I had coaxed it out from the vague shadows of my memory and the dark under-shelves of my library to study the spoken word vs. the written word relative to my work. But after going through it more thoroughly, with new intentionality, I began to suspect that perhaps there was more implied wisdom in its simply stated precepts than I had been seeking.
Perhaps I was meant to consider my “authentic voice” in a broader context – as I spoke to the universe in general. And, conversely, perhaps I was meant to consider how I listened to the universe in return – the voices, the breathings, the pitch and tone, the balance, the posturing, the implications.
I thought first about all of the expected sounds of the universe in seasons – as they speak to us in the voices of geese and wind, thick thunder and rustling leaves, through tree frogs and heat lightning, with lashes of rain and the silence of snow.
And I began to suspect that there are other voices of the universe that call out for us to hear them as well – compellingly, and with equal and ultimate authenticity – like the throaty fierceness of raging wildfires; and the surreal, saturating, screams of hurricanes; and the broken last exhale of a species.
I also suspect that, within our realm of individual and immediate influence, there are even more voices – low-pitched, like moans down long back alleys and under bridges; or high voiced calls and cries, indistinct, hard to find; perhaps even lost or silenced sounds – like lost souls, lost futures – weighted under a heavy tone of isolation or the strangled breath of fear.
There are voices that reach out to us from across fences and walls and cultures and faiths and experience and species – and want nothing more than for us to notice them, and to use our own voices on their behalf. And they sit next to us in airports, as fellow travelers from unknown places, looking just like us and nothing like us, careful to not touch each other. They may even live down the street and walk their dogs and say “good morning” wearing casual clothes and polished habitual body armor.

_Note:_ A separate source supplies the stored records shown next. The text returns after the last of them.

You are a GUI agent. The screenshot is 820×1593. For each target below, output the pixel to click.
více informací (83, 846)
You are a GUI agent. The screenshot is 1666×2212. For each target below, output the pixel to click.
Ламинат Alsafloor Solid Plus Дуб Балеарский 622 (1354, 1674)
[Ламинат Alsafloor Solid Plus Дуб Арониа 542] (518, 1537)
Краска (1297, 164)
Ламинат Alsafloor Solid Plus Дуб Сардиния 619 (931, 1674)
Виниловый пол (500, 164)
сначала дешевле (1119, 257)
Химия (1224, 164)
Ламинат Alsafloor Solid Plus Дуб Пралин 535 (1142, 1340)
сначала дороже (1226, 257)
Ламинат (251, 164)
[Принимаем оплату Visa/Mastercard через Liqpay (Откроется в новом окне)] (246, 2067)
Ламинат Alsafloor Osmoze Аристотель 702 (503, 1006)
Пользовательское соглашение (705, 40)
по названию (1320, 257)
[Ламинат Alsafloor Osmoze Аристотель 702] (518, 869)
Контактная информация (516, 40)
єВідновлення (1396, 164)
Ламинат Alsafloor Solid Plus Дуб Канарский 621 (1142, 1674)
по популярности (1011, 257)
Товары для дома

Like the old “Change Your Voice” book itself, I sometimes feel woefully worn and dog-eared and torn around the edges. But, perhaps like the book, I have old truths that I am meant to speak, in a voice to be made worth hearing. Perhaps if I do as the book instructs – about tone and breath and authenticity – perhaps if I “change my voice,” I could respond where I might have been silent. I might answer the universe with compassion – and even my own vulnerability. I might speak in a tone of universal love. I might find an authentic voice that is hopeful. And helpful. Perhaps even wise. And kind. I would hope my authentic voice would always be kind.
I suspect if we all simply chose to “change our voices” … we could, in the end, actually “change life.”